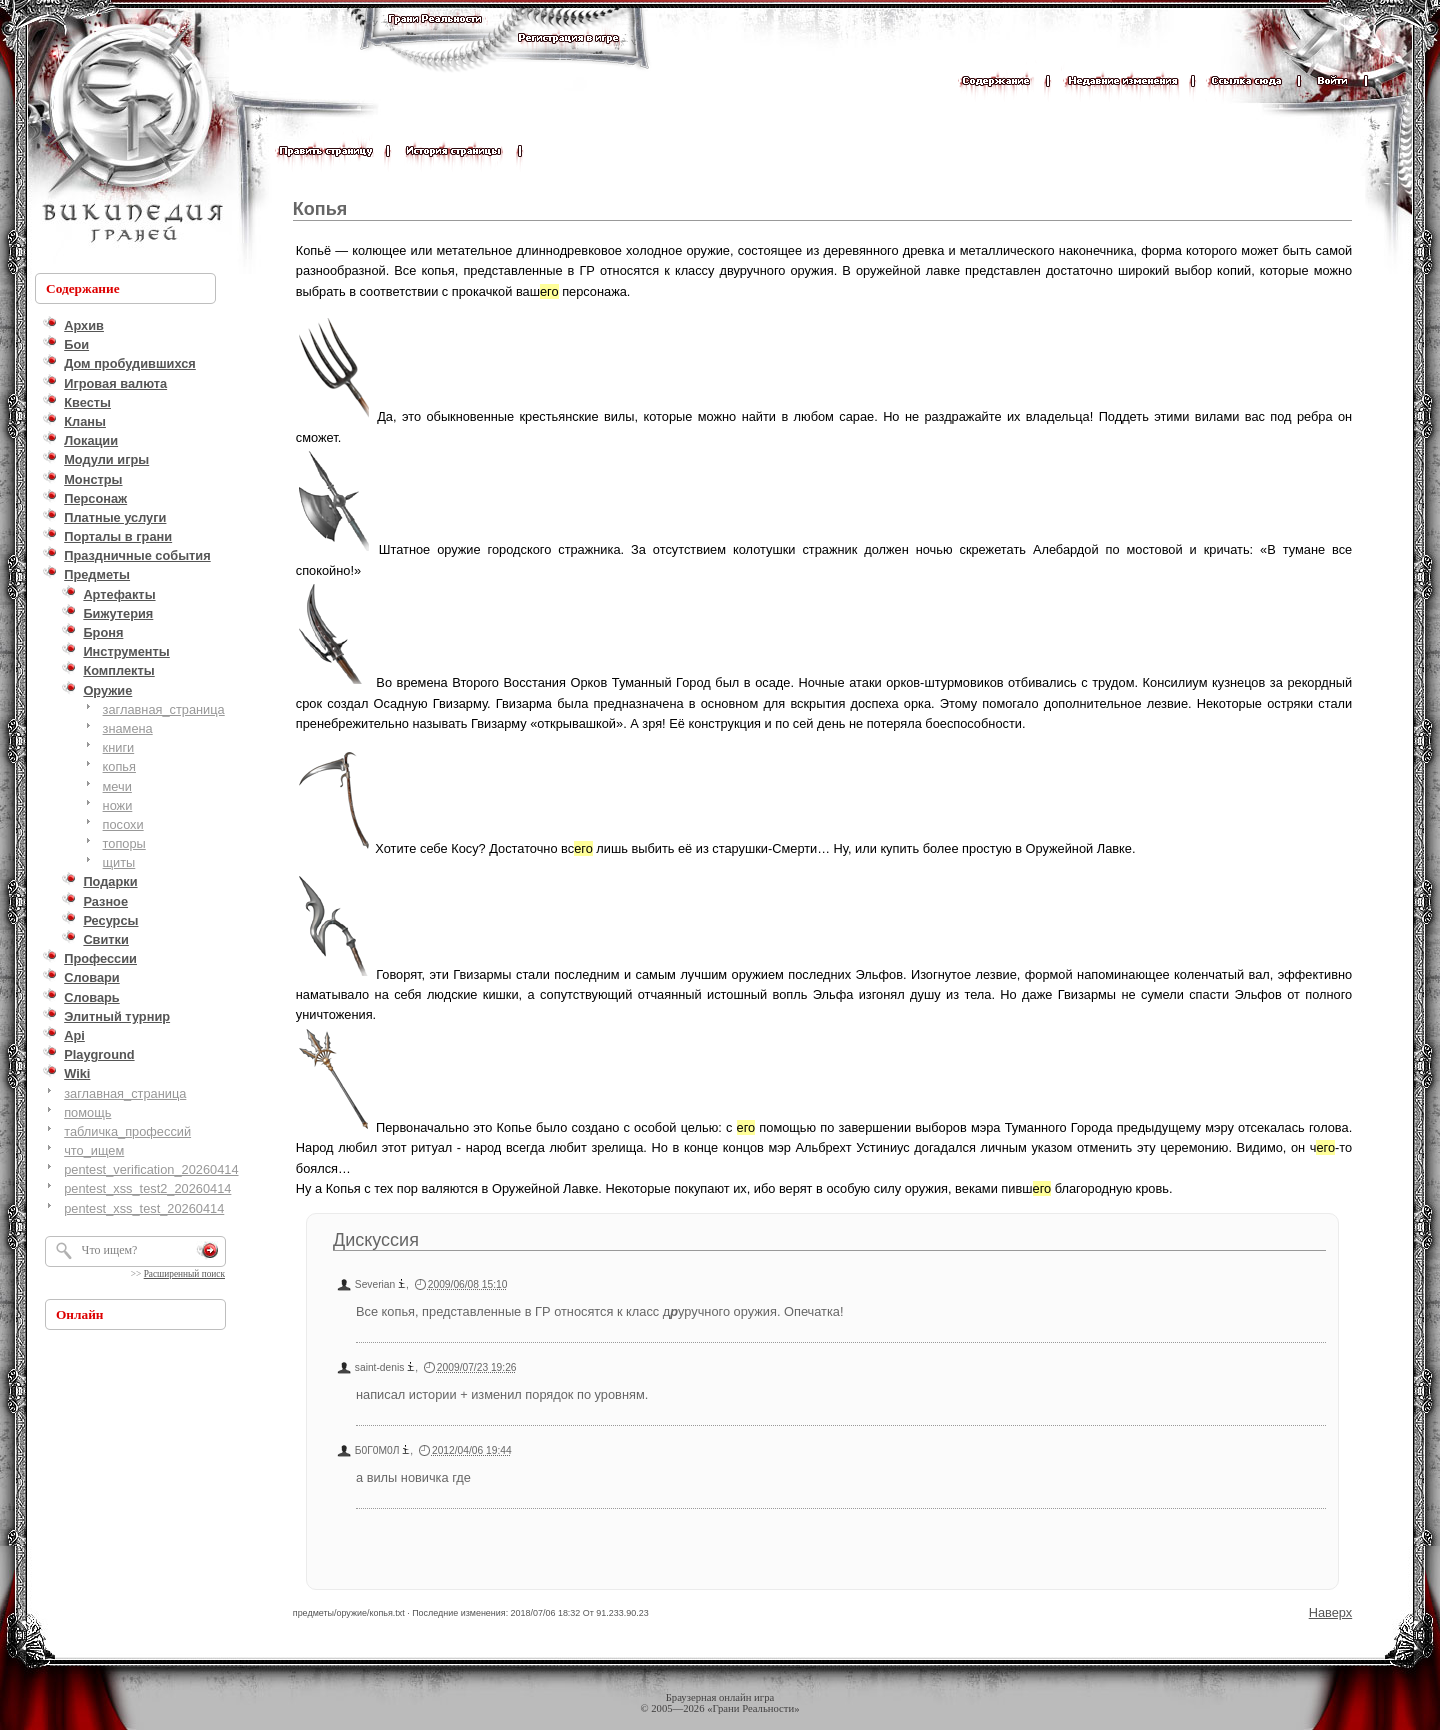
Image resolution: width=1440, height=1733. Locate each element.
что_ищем (94, 1150)
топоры (124, 843)
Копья (320, 209)
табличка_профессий (127, 1131)
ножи (118, 805)
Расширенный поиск (184, 1274)
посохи (123, 824)
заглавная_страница (164, 709)
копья (119, 766)
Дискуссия (376, 1240)
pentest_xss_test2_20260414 (147, 1188)
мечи (117, 786)
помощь (87, 1112)
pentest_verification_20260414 (151, 1169)
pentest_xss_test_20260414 (144, 1208)
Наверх (1331, 1612)
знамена (128, 728)
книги (119, 747)
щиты (119, 862)
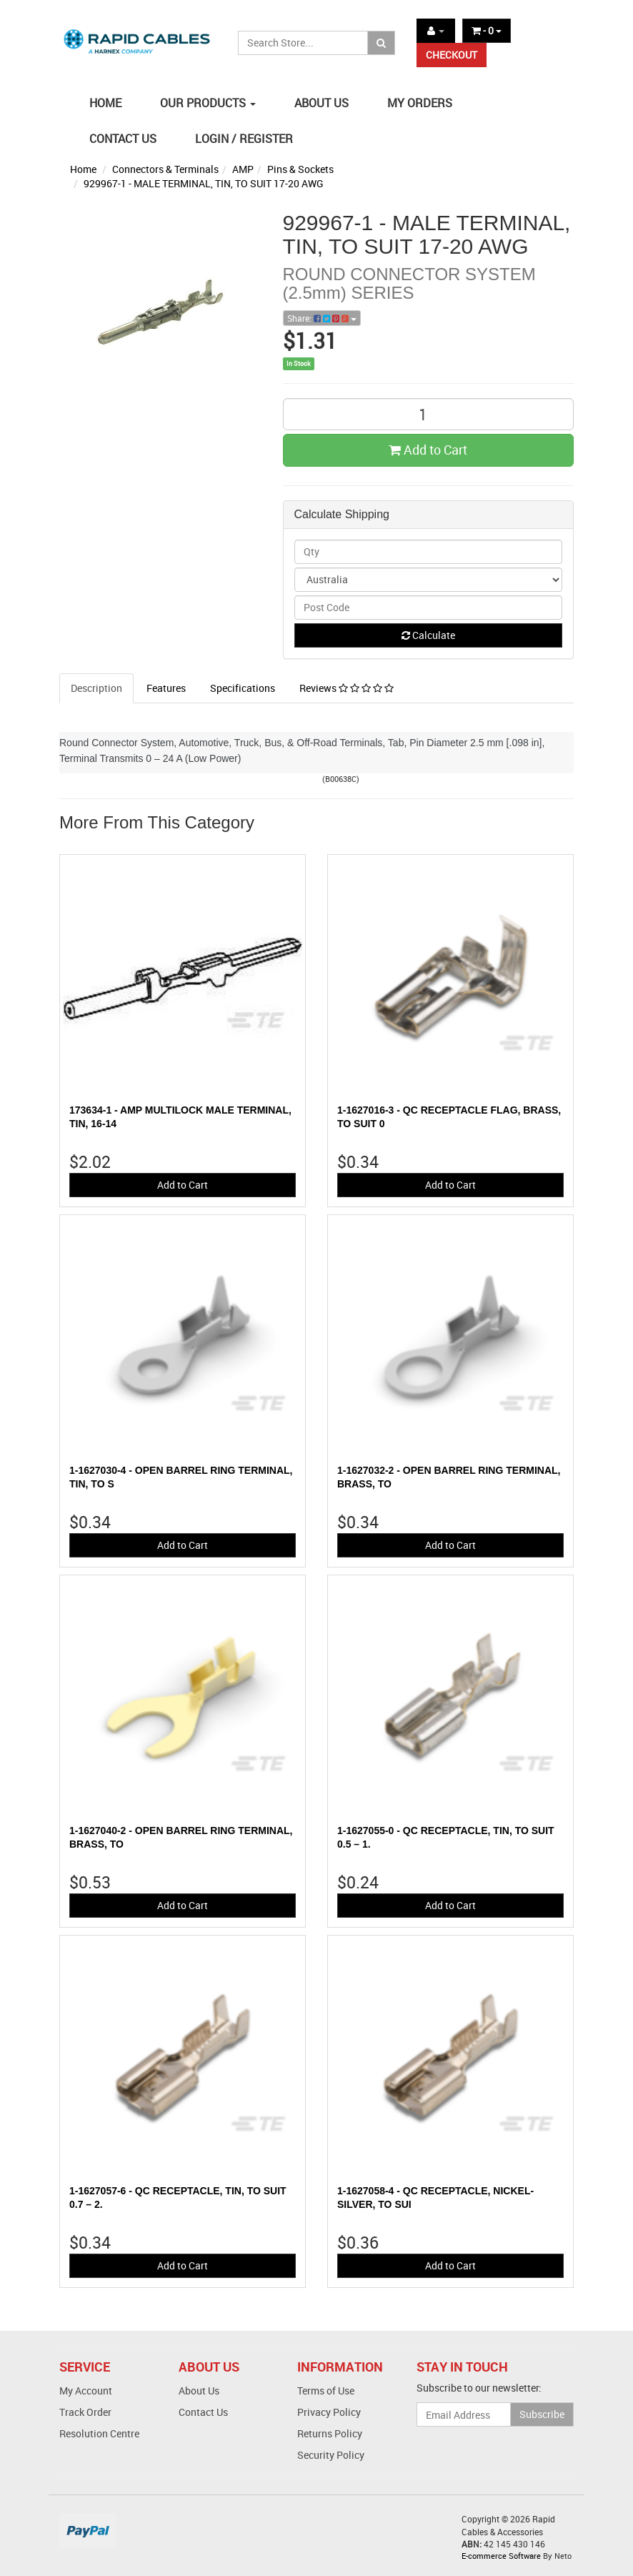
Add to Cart (428, 449)
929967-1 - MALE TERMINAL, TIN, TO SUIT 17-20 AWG (204, 183)
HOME (105, 103)
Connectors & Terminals (165, 169)
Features (166, 688)
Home (83, 169)
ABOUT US (321, 103)
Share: (322, 318)
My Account (85, 2390)
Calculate (428, 635)
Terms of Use (325, 2390)
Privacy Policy (329, 2412)
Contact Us (203, 2412)
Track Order (85, 2412)
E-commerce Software (501, 2555)
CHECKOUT (451, 54)
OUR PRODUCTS (208, 103)
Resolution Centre (99, 2433)
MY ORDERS (419, 103)
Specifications (242, 688)
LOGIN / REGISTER (244, 139)
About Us (199, 2390)
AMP (243, 169)
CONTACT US (122, 139)
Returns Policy (329, 2433)
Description (96, 688)
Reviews (346, 688)
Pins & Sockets (300, 169)
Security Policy (330, 2455)
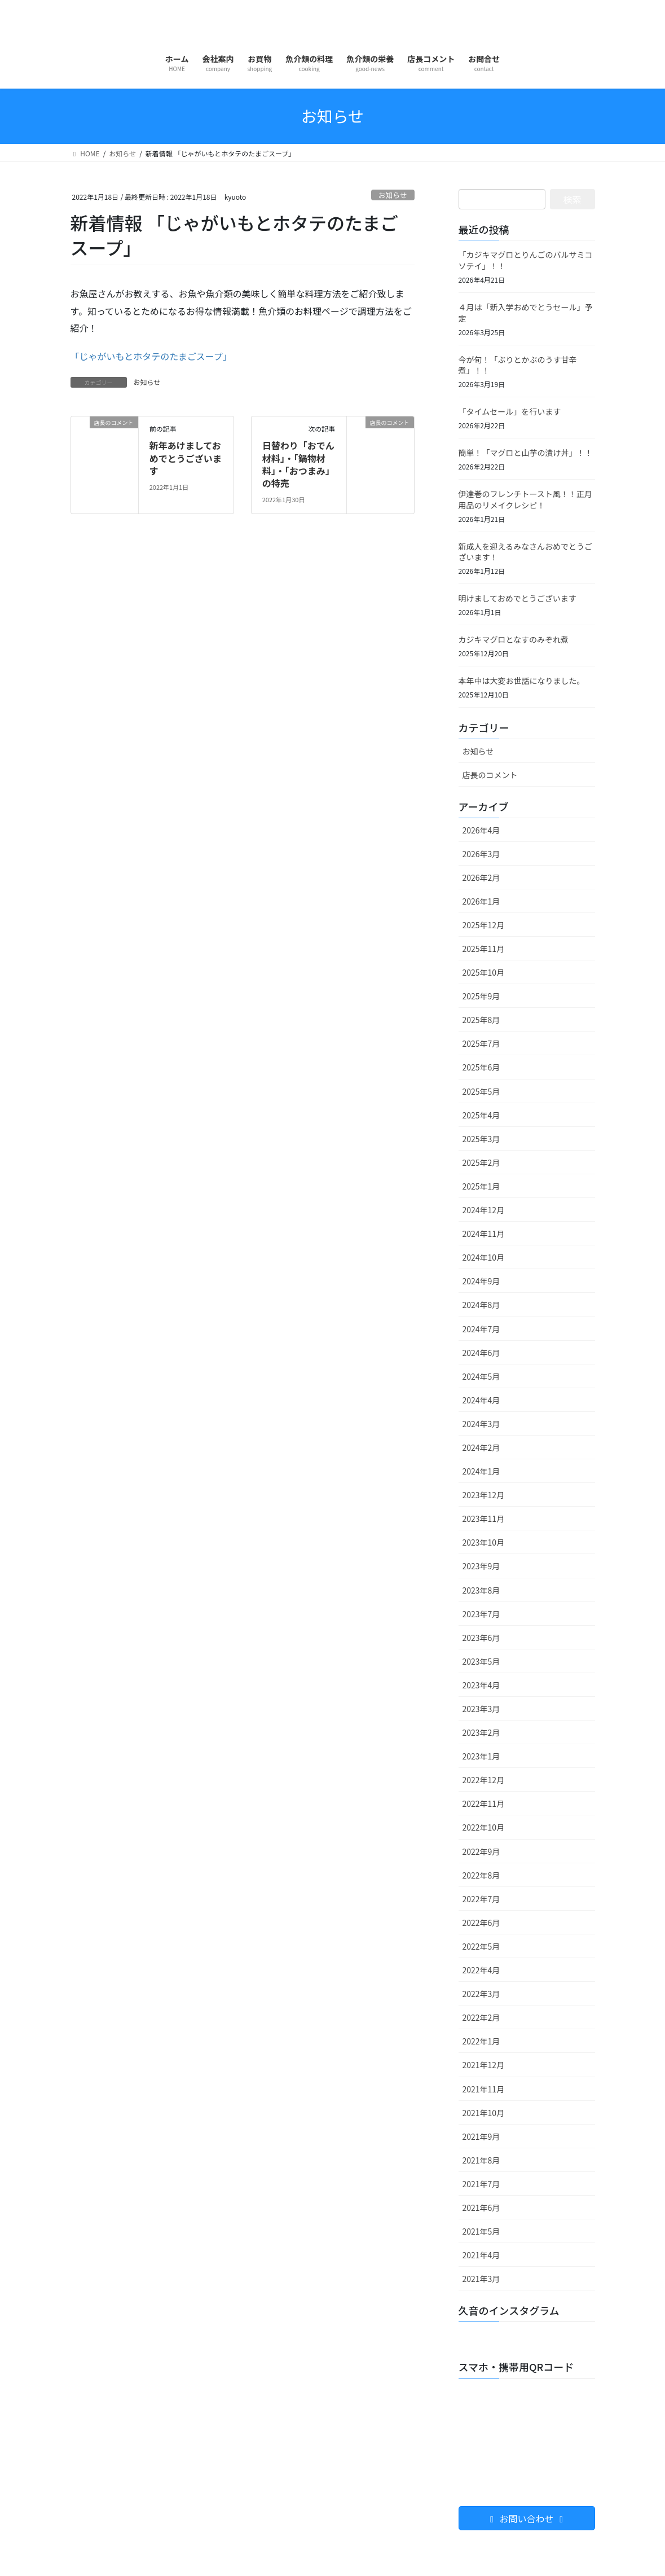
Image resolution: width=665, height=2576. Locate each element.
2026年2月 (481, 877)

++++

- **Task goal**: Please rescale the part of the entries that opens with the line containing "929967-1 - MALE" and closes with the line containing "Contact Us (203, 2412)", and give only those lines again. Keep each line's text as it is, and multiply both coordinates in every answer by 1.15, rounding to whole numbers with halves going up.

- **Correct response**:
929967-1 - MALE TERMINAL, TIN, TO SUIT 17-20 AWG (235, 210)
HOME (121, 118)
Connectors & Terminals (190, 194)
Features (191, 791)
Home (95, 194)
ABOUT US (369, 118)
Share: (370, 366)
My Account (98, 2749)
Calculate (492, 730)
Terms of Use (374, 2749)
Privacy Policy (378, 2774)
Contact Us (233, 2774)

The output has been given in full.